Trecho >>
Como se fosse previamente ensaiado, dois minutos depois, Rivellino deu números definitivos ao placar; 3 a 3. Zagallo, profundamente irritado, tentou minimizar o sufoco, dizendo que empatara com um combinado sul-americano, pois do outro lado estavam um chileno (Figueroa), um uruguaio (Anchetta) e um argentino (Alfredo Oberti).

 Raras vezes vimos gremistas e colorados torcendo juntos por um mesmo time; para mim, esta foi a mais relevante. O Imortal contribuiu nesse jogo memorável com os seguintes atletas que aparecem na foto acima:Espinosa (1º em pé), Everaldo (3º em pé), Anchetta (8ºem pé), Mazinho, Torino e Oberti, respectivamente, 2º, 3º e 4º agachados.

 Everaldo nunca se recuperou do golpe, da rasteira que recebeu. No mesmo ano, num jogo entre Grêmio e Cruzeiro de Minas, agrediu o árbitro que marcara erradamente um penalti de Beto Bacamarte sobre Palhinha. Deixando-o nocauteado, o craque saiu caminhando de campo, aplaudido pela galera. O tranquilo Everaldo agira como o irascível Heleno de Freitas. 

Tenho comigo que a sua não convocação contribuiu  muito para a sua morte; o acidente de carro foi só o cair do pano.

Todavia, Everaldo já havia virado uma Estrela Imortal na bandeira tricolor e no coração dos torcedores. Junho de 1972, Junho de 2012, 40 anos vivos na memória dos gaúchos.

Orientação >> Reproduza sem mudar nada a parte do trecho sobre Everaldo que começa nas palavras "Tenho comigo que" e vai até "memória dos gaúchos.", incluindo essas palavras. Use apenas o trecho acima para responder.

Listagem >>
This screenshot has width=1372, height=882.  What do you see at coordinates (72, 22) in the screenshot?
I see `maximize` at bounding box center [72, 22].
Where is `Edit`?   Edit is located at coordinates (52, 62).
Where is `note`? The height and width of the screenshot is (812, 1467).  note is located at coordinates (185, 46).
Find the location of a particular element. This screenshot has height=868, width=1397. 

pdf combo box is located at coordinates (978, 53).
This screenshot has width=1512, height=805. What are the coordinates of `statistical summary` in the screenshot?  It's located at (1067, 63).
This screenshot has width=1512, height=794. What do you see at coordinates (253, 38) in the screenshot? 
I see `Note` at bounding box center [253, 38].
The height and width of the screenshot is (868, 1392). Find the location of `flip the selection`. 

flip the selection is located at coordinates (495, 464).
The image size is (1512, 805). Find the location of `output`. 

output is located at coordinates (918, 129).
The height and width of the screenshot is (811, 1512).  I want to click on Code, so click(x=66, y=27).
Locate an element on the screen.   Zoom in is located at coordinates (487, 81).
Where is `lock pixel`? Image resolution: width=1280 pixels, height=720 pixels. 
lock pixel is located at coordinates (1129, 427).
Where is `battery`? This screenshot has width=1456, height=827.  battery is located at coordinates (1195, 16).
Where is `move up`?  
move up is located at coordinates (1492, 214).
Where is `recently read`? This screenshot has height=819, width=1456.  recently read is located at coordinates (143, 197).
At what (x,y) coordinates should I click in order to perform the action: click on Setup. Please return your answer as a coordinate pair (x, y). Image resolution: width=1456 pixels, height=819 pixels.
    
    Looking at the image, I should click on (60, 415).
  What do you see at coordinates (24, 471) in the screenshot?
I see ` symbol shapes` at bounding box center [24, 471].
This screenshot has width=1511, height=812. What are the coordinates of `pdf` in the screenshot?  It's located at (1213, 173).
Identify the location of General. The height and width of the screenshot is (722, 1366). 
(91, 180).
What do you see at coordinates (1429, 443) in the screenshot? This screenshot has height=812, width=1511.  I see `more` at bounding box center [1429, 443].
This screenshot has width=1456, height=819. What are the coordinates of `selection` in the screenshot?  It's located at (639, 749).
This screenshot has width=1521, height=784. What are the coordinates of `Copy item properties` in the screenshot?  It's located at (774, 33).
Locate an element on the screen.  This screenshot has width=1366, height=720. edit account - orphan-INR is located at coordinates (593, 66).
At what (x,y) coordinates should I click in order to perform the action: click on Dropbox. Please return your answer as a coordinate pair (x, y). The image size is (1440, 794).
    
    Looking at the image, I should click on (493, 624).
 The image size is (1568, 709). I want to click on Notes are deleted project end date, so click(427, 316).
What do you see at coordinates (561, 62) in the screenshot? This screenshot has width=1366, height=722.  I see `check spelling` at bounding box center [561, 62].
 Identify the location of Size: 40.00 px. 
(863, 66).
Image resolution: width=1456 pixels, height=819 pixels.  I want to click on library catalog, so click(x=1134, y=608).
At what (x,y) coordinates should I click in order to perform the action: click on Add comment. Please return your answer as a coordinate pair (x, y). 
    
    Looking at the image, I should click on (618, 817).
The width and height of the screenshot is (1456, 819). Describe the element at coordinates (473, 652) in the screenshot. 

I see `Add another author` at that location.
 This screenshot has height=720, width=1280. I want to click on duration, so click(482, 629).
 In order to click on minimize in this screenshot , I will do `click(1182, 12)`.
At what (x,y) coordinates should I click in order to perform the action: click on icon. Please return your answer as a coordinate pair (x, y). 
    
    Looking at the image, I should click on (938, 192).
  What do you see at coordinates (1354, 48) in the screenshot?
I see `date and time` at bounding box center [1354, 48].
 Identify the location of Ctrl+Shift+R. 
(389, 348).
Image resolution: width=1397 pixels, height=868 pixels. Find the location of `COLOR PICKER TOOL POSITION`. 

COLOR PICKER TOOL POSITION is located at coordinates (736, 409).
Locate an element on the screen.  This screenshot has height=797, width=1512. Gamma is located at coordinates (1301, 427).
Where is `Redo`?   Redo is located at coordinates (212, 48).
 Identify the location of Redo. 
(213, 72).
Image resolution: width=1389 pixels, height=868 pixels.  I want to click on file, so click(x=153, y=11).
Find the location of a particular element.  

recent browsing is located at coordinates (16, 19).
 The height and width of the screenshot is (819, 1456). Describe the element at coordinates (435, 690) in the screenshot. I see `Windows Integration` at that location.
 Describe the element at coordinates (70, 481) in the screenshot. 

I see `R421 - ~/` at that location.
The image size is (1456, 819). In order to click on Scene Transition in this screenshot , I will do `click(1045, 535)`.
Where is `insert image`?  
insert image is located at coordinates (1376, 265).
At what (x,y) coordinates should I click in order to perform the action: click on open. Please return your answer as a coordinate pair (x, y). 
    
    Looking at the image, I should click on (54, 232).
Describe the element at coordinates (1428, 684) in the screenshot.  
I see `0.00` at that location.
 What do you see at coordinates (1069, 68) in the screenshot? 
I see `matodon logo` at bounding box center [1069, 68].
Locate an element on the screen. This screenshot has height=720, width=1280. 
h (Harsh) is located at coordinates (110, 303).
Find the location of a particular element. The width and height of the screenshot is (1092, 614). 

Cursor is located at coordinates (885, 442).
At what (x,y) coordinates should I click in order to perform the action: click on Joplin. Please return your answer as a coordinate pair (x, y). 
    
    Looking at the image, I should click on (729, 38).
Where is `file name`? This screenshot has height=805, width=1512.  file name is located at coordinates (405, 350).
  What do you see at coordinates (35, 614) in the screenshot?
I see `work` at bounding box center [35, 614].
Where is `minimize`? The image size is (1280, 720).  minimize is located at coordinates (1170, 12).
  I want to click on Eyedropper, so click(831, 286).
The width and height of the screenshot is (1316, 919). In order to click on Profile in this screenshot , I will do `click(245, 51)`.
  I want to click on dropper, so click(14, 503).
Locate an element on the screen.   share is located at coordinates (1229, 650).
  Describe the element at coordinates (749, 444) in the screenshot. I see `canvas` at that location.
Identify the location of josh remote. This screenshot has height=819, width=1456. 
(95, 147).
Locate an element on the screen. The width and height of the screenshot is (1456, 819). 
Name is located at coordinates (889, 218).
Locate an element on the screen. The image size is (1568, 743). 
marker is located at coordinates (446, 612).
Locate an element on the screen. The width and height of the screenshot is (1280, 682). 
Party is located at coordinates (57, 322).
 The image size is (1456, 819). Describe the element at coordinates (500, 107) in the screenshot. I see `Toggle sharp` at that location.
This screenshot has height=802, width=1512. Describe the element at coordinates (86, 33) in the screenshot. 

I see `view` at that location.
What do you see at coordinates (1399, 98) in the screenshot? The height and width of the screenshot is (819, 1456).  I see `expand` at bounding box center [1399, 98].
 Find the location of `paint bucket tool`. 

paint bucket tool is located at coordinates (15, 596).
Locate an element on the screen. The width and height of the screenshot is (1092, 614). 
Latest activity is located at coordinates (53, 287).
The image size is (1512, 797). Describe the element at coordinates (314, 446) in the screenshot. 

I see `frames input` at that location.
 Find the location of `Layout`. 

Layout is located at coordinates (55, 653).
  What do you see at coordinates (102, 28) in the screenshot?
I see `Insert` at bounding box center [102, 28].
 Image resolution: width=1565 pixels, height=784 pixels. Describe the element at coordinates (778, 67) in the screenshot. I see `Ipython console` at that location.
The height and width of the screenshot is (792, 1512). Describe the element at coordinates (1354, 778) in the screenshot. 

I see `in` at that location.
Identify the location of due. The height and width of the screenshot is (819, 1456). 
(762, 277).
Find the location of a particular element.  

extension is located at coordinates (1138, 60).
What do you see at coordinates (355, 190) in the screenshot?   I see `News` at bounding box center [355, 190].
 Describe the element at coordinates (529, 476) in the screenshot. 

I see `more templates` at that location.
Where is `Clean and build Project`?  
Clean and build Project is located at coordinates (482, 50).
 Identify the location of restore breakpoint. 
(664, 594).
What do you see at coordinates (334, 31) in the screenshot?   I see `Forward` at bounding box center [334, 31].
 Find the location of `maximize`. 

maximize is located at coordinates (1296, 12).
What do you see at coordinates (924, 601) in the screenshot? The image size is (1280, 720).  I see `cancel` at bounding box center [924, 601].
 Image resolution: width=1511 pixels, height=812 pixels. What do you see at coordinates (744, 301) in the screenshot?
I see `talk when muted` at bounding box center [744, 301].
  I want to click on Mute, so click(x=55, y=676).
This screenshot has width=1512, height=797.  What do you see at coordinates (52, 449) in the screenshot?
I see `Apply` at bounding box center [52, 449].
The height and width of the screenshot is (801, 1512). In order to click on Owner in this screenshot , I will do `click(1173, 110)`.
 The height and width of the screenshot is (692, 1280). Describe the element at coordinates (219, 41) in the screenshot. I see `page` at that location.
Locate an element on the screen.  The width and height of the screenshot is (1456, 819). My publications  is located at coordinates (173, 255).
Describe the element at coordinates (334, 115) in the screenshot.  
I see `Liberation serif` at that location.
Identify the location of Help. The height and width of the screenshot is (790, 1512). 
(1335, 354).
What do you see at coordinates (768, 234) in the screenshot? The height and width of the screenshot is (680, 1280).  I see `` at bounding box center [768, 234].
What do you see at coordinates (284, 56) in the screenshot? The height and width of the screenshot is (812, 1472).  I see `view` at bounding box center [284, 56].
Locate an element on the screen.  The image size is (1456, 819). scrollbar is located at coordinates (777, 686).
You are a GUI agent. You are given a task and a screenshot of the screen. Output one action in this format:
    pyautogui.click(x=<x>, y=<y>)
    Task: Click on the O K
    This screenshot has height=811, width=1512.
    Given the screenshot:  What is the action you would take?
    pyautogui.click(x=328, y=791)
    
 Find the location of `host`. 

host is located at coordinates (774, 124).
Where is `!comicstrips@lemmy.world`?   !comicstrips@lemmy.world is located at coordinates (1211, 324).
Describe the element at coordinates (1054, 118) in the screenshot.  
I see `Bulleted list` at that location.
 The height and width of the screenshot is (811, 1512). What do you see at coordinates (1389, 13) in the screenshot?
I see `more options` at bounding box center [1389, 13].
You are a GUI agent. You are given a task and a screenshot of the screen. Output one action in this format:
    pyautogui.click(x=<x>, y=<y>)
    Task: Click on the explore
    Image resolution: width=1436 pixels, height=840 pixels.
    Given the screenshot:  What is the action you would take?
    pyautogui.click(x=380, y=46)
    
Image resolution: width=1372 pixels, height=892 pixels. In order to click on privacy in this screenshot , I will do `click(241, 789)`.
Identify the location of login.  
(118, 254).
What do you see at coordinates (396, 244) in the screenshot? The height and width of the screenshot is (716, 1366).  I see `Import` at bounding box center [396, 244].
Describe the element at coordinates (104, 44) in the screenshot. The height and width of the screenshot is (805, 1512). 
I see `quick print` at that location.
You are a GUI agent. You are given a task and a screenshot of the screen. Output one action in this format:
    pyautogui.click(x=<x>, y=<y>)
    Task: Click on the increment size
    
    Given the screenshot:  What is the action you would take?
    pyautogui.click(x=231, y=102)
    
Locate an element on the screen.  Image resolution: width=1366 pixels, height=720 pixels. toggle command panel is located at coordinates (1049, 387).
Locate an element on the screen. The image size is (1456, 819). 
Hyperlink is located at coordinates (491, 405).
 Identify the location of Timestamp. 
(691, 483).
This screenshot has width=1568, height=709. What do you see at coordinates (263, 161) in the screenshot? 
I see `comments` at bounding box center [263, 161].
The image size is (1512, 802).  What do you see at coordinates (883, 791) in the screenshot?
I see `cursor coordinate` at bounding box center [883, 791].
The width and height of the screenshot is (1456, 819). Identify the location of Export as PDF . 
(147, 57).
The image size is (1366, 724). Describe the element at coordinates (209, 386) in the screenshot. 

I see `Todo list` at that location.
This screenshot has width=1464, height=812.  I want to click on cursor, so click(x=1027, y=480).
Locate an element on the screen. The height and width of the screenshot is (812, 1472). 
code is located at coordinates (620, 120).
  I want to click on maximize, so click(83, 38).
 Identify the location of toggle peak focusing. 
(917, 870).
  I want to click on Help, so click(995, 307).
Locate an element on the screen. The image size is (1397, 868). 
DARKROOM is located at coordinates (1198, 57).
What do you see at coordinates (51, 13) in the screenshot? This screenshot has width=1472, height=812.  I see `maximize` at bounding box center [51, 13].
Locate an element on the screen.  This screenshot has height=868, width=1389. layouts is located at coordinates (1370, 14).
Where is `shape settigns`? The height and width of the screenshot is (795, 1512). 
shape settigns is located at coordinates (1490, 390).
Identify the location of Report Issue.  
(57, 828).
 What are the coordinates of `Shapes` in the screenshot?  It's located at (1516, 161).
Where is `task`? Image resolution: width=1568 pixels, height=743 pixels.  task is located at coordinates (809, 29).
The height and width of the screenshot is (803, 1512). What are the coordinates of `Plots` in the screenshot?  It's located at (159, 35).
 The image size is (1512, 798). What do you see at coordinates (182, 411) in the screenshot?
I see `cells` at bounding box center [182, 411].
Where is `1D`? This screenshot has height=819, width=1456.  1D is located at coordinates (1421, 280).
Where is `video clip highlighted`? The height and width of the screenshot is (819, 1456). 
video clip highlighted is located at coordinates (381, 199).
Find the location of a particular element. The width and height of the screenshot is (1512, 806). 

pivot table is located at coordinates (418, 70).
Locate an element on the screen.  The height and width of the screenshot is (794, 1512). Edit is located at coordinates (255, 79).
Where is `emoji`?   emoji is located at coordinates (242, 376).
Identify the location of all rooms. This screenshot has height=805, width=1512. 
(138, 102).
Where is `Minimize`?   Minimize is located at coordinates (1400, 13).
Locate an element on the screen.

Resolução >>
Tenho comigo que a sua não convocação contribuiu  muito para a sua morte; o acidente de carro foi só o cair do pano.

Todavia, Everaldo já havia virado uma Estrela Imortal na bandeira tricolor e no coração dos torcedores. Junho de 1972, Junho de 2012, 40 anos vivos na memória dos gaúchos.